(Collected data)
★ ★ ★
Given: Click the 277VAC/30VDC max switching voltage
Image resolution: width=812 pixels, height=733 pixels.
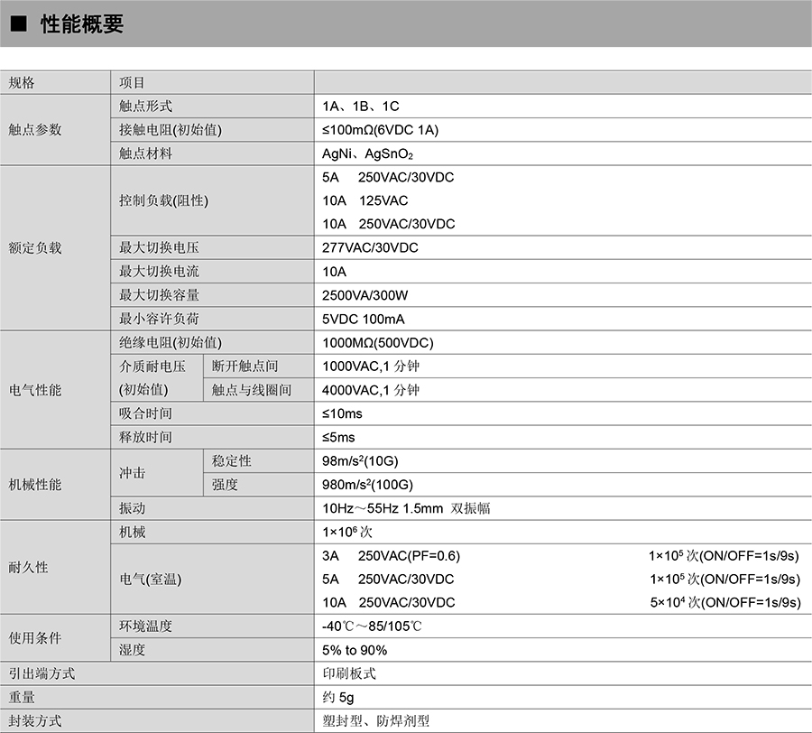Looking at the screenshot, I should pos(370,247).
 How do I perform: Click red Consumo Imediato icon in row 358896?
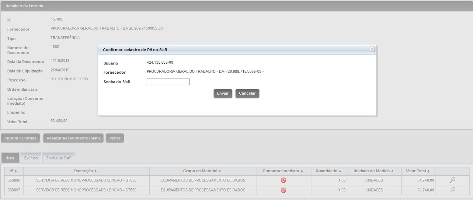point(283,180)
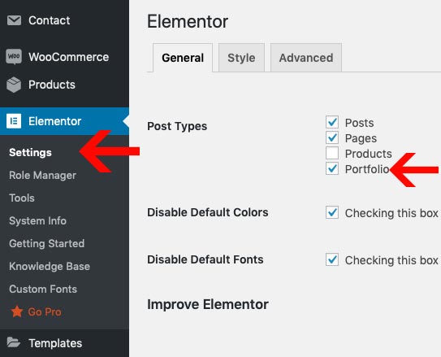Toggle the Disable Default Fonts checkbox

(332, 259)
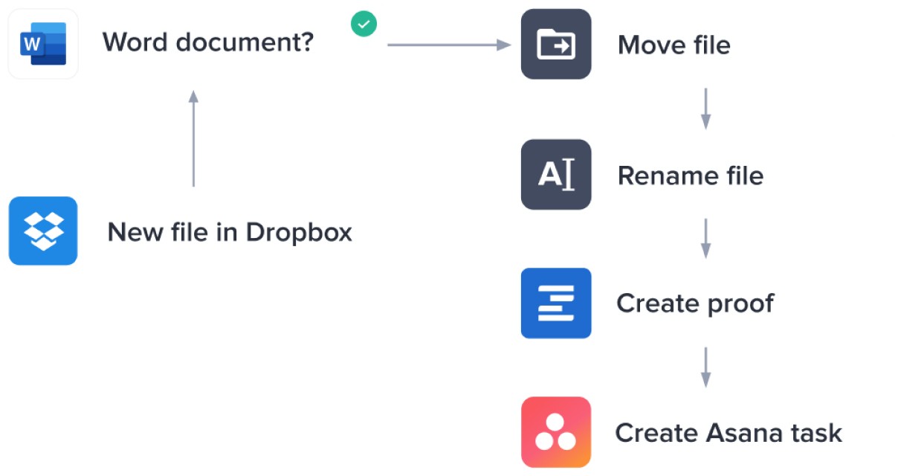Open the Asana three-dots icon
This screenshot has height=476, width=898.
556,432
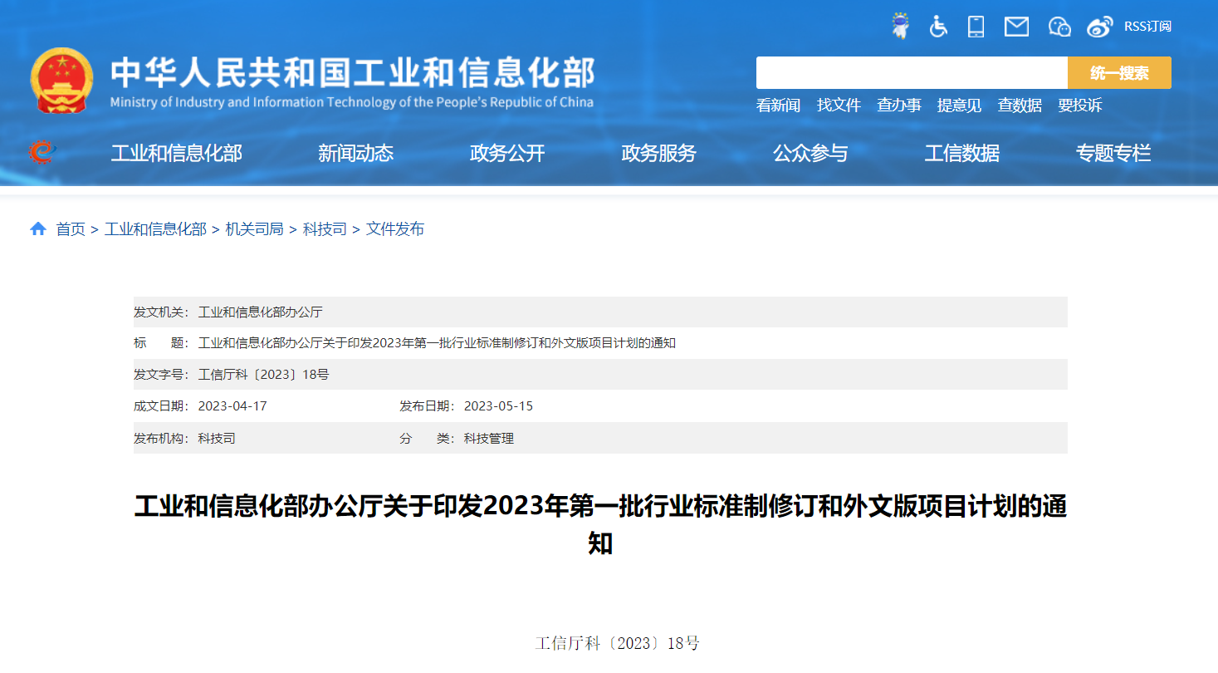This screenshot has height=673, width=1218.
Task: Click the robot assistant icon
Action: [900, 26]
★ ★ ★
Write the data out again word for word; leave the pictures behind.

» **EXERCISE RESULT**
Given: Click the 277VAC/30VDC max switching voltage
Image resolution: width=812 pixels, height=733 pixels.
Looking at the screenshot, I should pos(370,247).
 How do I perform: Click red Consumo Imediato icon in row 358896?
point(283,180)
Toggle the Disable Default Fonts checkbox

(332, 259)
Open the Asana three-dots icon
This screenshot has height=476, width=898.
556,432
This screenshot has height=673, width=1218.
Task: Click the robot assistant icon
Action: [900, 26]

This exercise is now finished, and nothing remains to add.